2023-12-15 Thread Richard Biener
The following avoids creating a niter peeling epilog more consistently,
matching what peeling later uses for the skip_vector condition, in
particular when versioning is required which then also ensures the
vector loop is entered unless the epilog is vectorized.  This should
ideally match LOOP_VINFO_VERSIONING_THRESHOLD which is only computed
later, some refactoring could make that better matching.

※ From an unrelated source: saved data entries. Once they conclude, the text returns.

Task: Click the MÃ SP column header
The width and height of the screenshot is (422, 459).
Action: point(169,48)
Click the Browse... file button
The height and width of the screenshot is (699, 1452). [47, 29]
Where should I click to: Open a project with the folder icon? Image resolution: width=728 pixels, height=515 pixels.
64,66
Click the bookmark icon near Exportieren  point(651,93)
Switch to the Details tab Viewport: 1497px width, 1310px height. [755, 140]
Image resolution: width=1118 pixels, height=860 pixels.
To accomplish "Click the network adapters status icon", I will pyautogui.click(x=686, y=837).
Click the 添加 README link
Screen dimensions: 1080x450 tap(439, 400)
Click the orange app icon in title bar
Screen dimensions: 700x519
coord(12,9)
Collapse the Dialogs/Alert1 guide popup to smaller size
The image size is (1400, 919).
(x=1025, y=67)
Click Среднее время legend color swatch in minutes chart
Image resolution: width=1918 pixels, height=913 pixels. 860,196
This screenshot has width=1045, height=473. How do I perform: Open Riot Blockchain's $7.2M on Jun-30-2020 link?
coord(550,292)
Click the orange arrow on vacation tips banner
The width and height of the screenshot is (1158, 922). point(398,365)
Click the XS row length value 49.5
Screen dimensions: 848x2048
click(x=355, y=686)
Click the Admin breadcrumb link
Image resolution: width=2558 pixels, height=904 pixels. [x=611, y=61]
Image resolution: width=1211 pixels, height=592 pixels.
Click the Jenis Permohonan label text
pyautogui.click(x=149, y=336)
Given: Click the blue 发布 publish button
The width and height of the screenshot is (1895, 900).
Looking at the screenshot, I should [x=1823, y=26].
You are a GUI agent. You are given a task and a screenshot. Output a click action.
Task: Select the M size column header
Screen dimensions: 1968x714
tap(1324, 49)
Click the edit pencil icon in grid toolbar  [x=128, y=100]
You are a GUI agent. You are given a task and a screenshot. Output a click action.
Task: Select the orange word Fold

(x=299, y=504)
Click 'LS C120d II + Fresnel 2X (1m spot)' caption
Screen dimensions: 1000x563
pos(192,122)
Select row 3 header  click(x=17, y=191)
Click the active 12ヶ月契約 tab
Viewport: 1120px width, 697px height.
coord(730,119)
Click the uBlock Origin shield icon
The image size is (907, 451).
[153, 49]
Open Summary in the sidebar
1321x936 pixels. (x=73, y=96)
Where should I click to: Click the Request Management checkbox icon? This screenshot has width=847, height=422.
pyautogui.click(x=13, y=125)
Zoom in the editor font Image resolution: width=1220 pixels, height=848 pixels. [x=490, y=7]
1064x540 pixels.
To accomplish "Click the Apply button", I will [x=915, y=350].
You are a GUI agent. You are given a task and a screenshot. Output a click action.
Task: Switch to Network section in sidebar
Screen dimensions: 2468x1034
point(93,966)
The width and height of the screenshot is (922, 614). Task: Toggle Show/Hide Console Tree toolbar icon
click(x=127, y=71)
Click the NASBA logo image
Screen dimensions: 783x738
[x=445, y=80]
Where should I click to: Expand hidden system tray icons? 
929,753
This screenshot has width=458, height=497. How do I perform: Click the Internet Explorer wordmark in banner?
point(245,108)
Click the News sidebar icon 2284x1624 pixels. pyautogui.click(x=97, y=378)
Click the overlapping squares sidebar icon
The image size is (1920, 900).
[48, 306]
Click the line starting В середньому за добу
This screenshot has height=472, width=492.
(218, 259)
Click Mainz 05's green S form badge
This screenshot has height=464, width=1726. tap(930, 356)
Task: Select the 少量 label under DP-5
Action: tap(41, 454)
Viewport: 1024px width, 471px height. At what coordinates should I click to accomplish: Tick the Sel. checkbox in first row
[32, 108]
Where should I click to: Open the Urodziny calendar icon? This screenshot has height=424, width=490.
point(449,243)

The patch also makes sure to adjust the upper bound of the epilogues
when we do not have a skip edge around the vector loop.

Bootstrapped and tested on x86_64-unknown-linux-gnu.

Tamar, I assume this will clash with early break vectorization
a bit so I'll defer until after that's in.

Thanks,
Richard.

PR tree-optimization/113026
* tree-vect-loop.cc (vect_need_peeling_or_partial_vectors_p):
Avoid an epilog in more cases.
* tree-vect-loop-manip.cc (vect_do_peeling): Adjust the
epilogues niter upper bounds and estimates.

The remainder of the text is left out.